8. Politique régionale, territoire de projets et projet de territoire

On pourra faire valoir que plusieurs programmes gouvernementaux existants poursuivent les objectifs ci-haut énoncés. Peut-être, mais avec quelle détermination, guidés par quels objectifs, déployés en fonction de quelles stratégies, selon quelle cohérence, et avec quelles ressources professionnelles et budgétaires ?

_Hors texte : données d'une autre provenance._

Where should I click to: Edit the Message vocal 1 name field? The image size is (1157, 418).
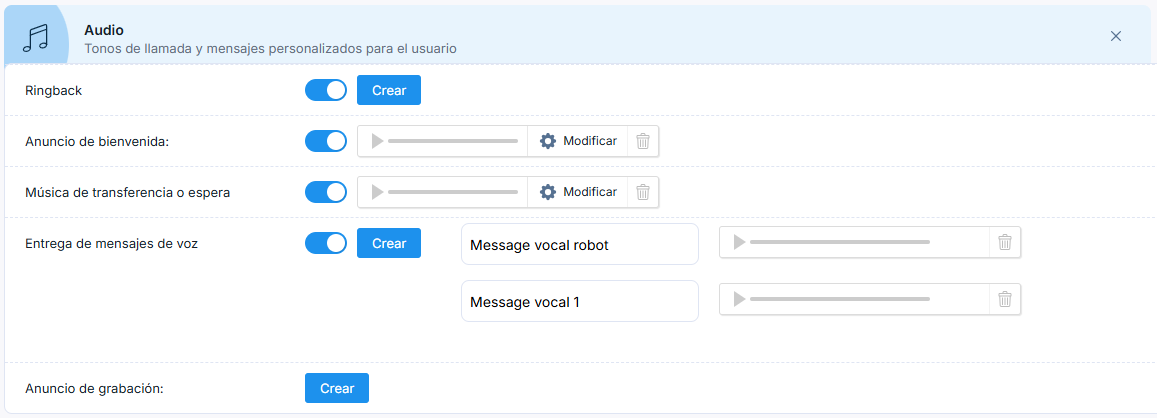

Depuis l’abolition de l’Office de Planification et de Développement Québec – OPDQ dans les années 1970, et plus récemment (automne 2014) l’abandon de la 3e Politique nationale de la Ruralité, de la coalition Solidarité rurale, des Conférences régionales des élus (CRÉ) et des Centres locaux de développement (CLD), le gouvernement du Québec entretient une relation ambiguë avec les régions. Alors que la loi 109 adoptée le 8 décembre 2016 accordait le statut de capitale nationale à la Ville de Québec et augmentait à ce titre son autonomie et ses pouvoirs, que la loi 121, adoptée le 21 septembre 2017, augmentait l’autonomie et les pouvoirs de la Ville de Montréal, métropole du Québec, la Loi 109, adoptée le 15 juin 2017, visant à reconnaître que les municipalités sont des gouvernements de proximité, augmentait très peu, malgré ses prétentions, l’autonomie et les pouvoirs des municipalités locales et des MRC.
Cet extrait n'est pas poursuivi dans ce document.